## Instructions to follow
Your answer must be the records, copied with no change.

## Records from a collection
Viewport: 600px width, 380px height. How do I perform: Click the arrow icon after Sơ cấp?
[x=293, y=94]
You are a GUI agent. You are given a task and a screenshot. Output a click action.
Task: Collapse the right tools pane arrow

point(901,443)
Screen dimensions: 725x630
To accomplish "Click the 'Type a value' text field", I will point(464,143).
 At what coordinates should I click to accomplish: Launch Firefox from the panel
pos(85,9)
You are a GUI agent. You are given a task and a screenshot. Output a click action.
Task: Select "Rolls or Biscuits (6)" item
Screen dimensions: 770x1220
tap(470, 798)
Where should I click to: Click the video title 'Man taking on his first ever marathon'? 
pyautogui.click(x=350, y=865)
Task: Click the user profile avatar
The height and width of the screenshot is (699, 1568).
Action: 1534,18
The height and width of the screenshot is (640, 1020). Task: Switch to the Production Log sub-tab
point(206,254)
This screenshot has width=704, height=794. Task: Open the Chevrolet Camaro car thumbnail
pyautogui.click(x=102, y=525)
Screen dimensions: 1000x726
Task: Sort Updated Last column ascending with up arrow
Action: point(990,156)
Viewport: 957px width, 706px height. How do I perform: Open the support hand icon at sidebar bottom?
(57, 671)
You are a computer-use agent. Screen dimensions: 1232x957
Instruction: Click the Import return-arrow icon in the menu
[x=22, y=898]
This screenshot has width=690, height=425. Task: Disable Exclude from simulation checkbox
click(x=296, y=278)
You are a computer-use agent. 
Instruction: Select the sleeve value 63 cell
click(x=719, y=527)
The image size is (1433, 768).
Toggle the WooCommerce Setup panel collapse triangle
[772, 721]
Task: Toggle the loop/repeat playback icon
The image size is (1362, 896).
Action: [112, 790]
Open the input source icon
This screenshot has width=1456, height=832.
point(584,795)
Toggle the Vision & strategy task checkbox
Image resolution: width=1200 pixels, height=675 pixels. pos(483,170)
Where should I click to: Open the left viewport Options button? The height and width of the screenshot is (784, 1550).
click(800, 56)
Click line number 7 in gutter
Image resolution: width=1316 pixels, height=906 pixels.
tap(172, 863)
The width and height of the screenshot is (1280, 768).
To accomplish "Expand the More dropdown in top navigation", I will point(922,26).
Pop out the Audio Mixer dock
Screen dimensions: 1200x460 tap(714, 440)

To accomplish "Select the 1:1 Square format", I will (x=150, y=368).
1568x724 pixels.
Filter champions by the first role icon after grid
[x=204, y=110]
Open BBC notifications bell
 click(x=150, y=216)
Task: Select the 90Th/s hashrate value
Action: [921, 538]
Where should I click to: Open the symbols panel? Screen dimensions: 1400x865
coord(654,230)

## Exercise output
Viewport: 600px width, 380px height. How do I perform: Click the arrow icon after Sơ cấp?
[x=293, y=94]
You are a GUI agent. You are given a task and a screenshot. Output a click action.
Task: Collapse the right tools pane arrow

point(901,443)
Screen dimensions: 725x630
To accomplish "Click the 'Type a value' text field", I will point(464,143).
 At what coordinates should I click to accomplish: Launch Firefox from the panel
pos(85,9)
You are a GUI agent. You are given a task and a screenshot. Output a click action.
Task: Select "Rolls or Biscuits (6)" item
Screen dimensions: 770x1220
tap(470, 798)
Where should I click to: Click the video title 'Man taking on his first ever marathon'? 
pyautogui.click(x=350, y=865)
Task: Click the user profile avatar
The height and width of the screenshot is (699, 1568).
Action: 1534,18
The height and width of the screenshot is (640, 1020). Task: Switch to the Production Log sub-tab
point(206,254)
This screenshot has width=704, height=794. Task: Open the Chevrolet Camaro car thumbnail
pyautogui.click(x=102, y=525)
Screen dimensions: 1000x726
Task: Sort Updated Last column ascending with up arrow
Action: point(990,156)
Viewport: 957px width, 706px height. How do I perform: Open the support hand icon at sidebar bottom?
(57, 671)
You are a computer-use agent. Screen dimensions: 1232x957
Instruction: Click the Import return-arrow icon in the menu
[x=22, y=898]
This screenshot has width=690, height=425. Task: Disable Exclude from simulation checkbox
click(x=296, y=278)
You are a computer-use agent. 
Instruction: Select the sleeve value 63 cell
click(x=719, y=527)
The image size is (1433, 768).
Toggle the WooCommerce Setup panel collapse triangle
[772, 721]
Task: Toggle the loop/repeat playback icon
The image size is (1362, 896).
Action: [112, 790]
Open the input source icon
This screenshot has width=1456, height=832.
point(584,795)
Toggle the Vision & strategy task checkbox
Image resolution: width=1200 pixels, height=675 pixels. pos(483,170)
Where should I click to: Open the left viewport Options button? The height and width of the screenshot is (784, 1550).
click(800, 56)
Click line number 7 in gutter
Image resolution: width=1316 pixels, height=906 pixels.
tap(172, 863)
The width and height of the screenshot is (1280, 768).
To accomplish "Expand the More dropdown in top navigation", I will point(922,26).
Pop out the Audio Mixer dock
Screen dimensions: 1200x460 tap(714, 440)

To accomplish "Select the 1:1 Square format", I will (x=150, y=368).
1568x724 pixels.
Filter champions by the first role icon after grid
[x=204, y=110]
Open BBC notifications bell
 click(x=150, y=216)
Task: Select the 90Th/s hashrate value
Action: [921, 538]
Where should I click to: Open the symbols panel? Screen dimensions: 1400x865
coord(654,230)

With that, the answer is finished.